Several senior employees "taken to task"
The SPH Media spokesperson said the company has "immediately taken steps to strengthen processes", adding that the staff involved had either been taken to task or had left the organisation.
ST reported that they were senior employees, but did not provide their names or list the number of employees affected.
ST did not mention in its report what exactly "taken to task" meant.
Wake Up Singapore (WUSG) alleged on Jan. 9 that three executives have left SPH Media, adding that they were "all industry veterans with more than five decades of experience among them."
These three individuals were still with SPH Media according to their LinkedIn profiles as of Jan. 8, 2023, stated WUSG.
Mothership has reached out to SPH Media for comment.

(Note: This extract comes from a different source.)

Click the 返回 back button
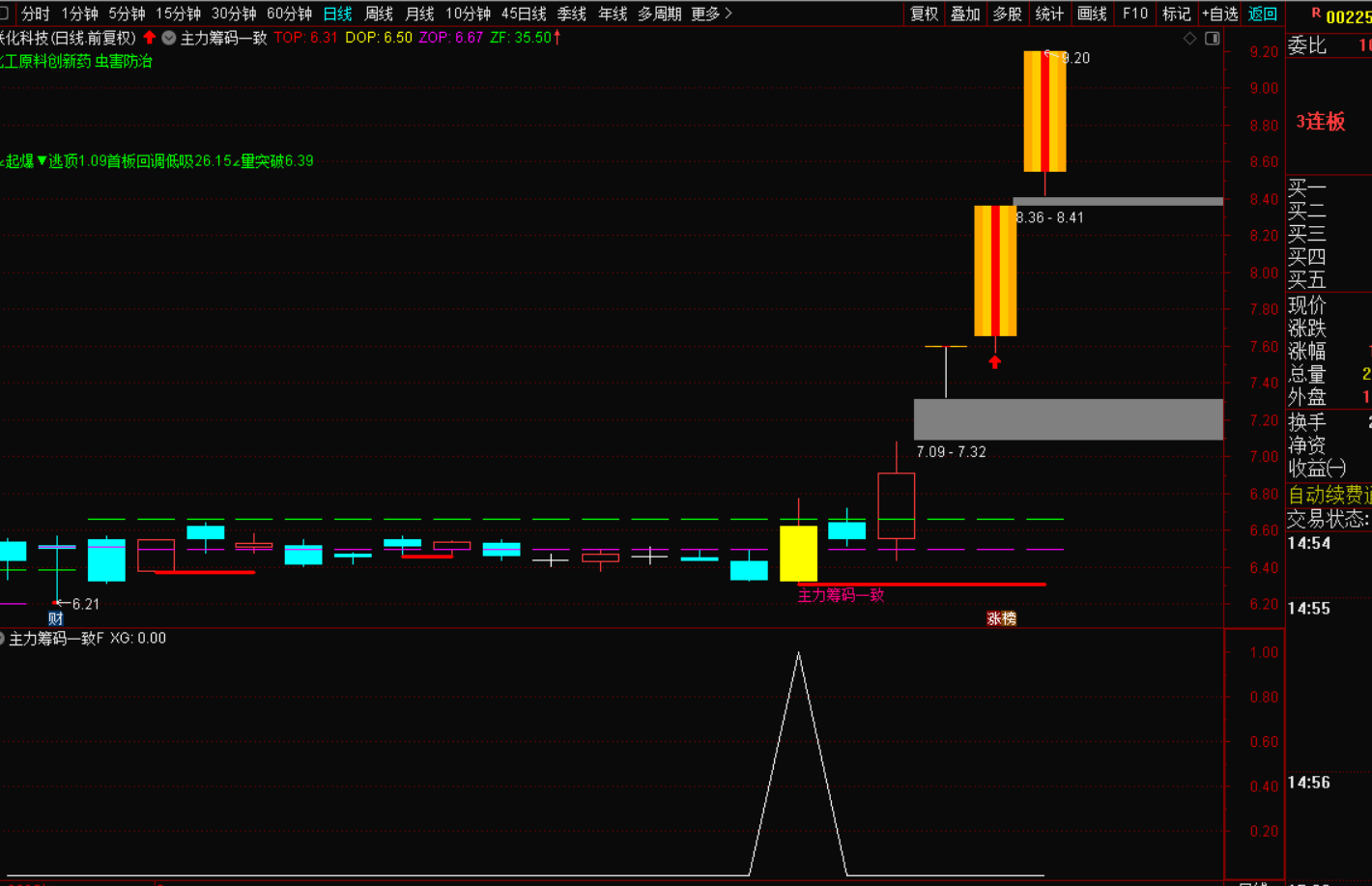The height and width of the screenshot is (886, 1372). 1262,14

MCI is aware; asked SPH Media to share full findings
A Ministry of Communications and Information (MCI) spokesperson told ST that the ministry is aware of the reports.
"MCI has asked SPH Media to share its full findings and has recently received SPH Media’s internal report on the matter," the spokesperson said.
The spokesperson added: "MCI will undertake our own review to determine if these inconsistencies in circulation data affect the decision to fund, and the amount the Government committed to fund SPH Media. MCI expects SPH Media to fully cooperate with our review."
MCI announced in February 2022 that SPH Media would get up to S$900 million in funding for the next five years, which works out to around $180 million annually, to sustain the not-for-profit entity.
During this period, SPH Media is required to provide progress updates to MCI on a half-yearly basis, and its performance will be closely monitored by the ministry.
Top image by Ahmad Shahir from Google Maps.